Short exercise. Reproduce the blog post below, about hearing Aron Ralston speak in Madison, word for word from start to finish.

“You lucky son of a b****,” Aron Ralston said as he playfully punched me.
Find out why…after the break
It’s like The Bachelor all up in here.
I’ll get to why Aron said that to me in a minute, but first, how did I even get myself in that position? Aron was in Madison today as part of the Distinguished Lecture Series on the UW-Madison campus. In case you’re not familiar, Aron is “that guy who got stuck in a canyon and had to cut his arm off to get free.” My friend Mary told me about his upcoming appearance last week. Thanks, Mary! I’ve gone to previous lectures and they are always well attended, so I showed up nearly an hour early and it paid off. I had a great seat even though there were probably a thousand people there. Such a great turnout to hear him speak!
Aron’s presentation was fantastic. He walked us through his story, his presentation interspersed with both drama and humor. He punctuated parts of his story with the lessons he learned from selected events, like the importance of accountability and what he learned about courage and commitment from his ordeal. He also told us what it’s like to drink your own pee and yes, he went into detail about how he cut his arm off. Insane. The whole thing was a wonderful learning experience for a budding speaker like myself, too.

Information provided.
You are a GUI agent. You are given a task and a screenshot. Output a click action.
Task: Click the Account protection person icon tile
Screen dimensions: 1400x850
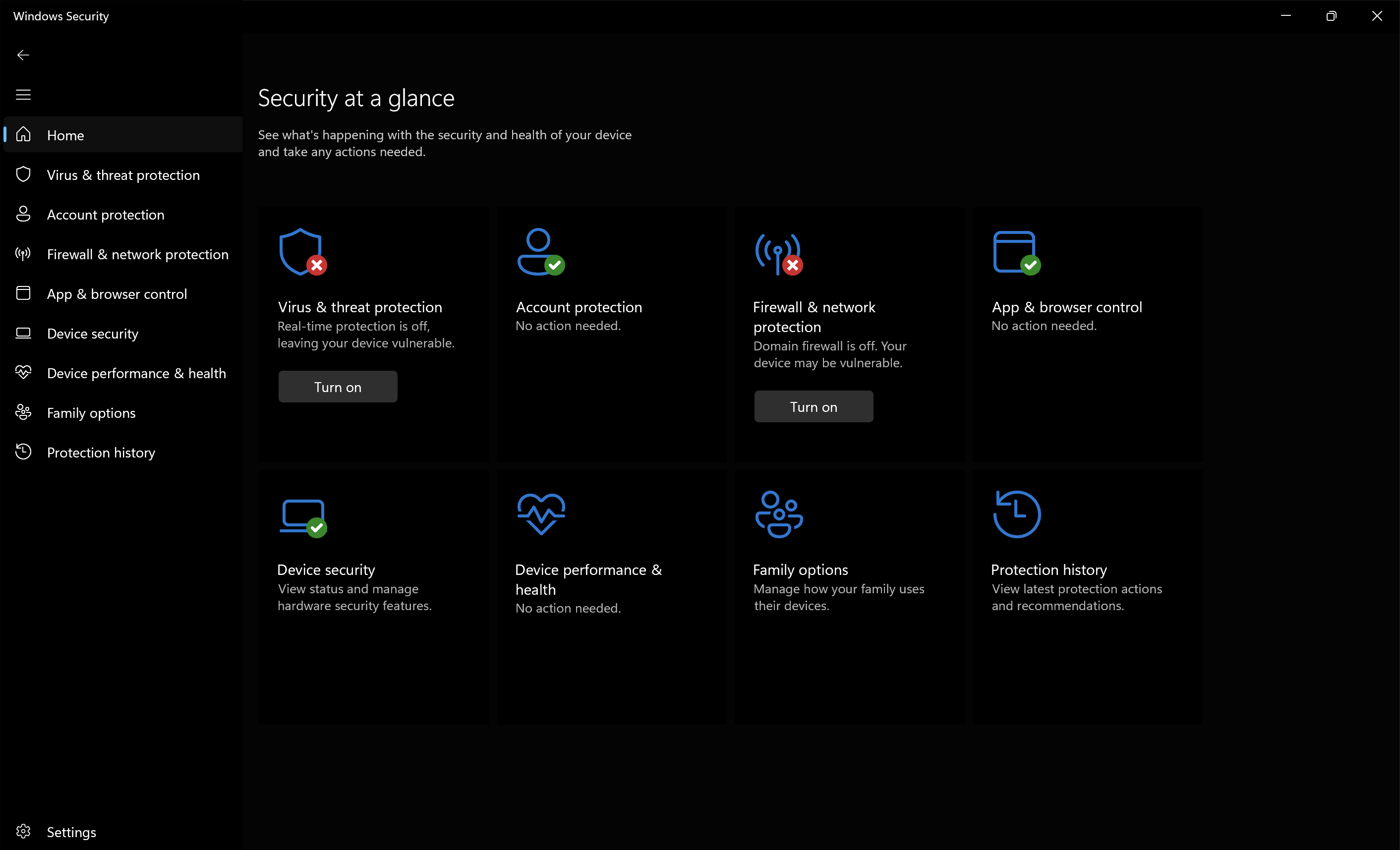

Output below.
“You lucky son of a b****,” Aron Ralston said as he playfully punched me.
Find out why…after the break
It’s like The Bachelor all up in here.
I’ll get to why Aron said that to me in a minute, but first, how did I even get myself in that position? Aron was in Madison today as part of the Distinguished Lecture Series on the UW-Madison campus. In case you’re not familiar, Aron is “that guy who got stuck in a canyon and had to cut his arm off to get free.” My friend Mary told me about his upcoming appearance last week. Thanks, Mary! I’ve gone to previous lectures and they are always well attended, so I showed up nearly an hour early and it paid off. I had a great seat even though there were probably a thousand people there. Such a great turnout to hear him speak!
Aron’s presentation was fantastic. He walked us through his story, his presentation interspersed with both drama and humor. He punctuated parts of his story with the lessons he learned from selected events, like the importance of accountability and what he learned about courage and commitment from his ordeal. He also told us what it’s like to drink your own pee and yes, he went into detail about how he cut his arm off. Insane. The whole thing was a wonderful learning experience for a budding speaker like myself, too.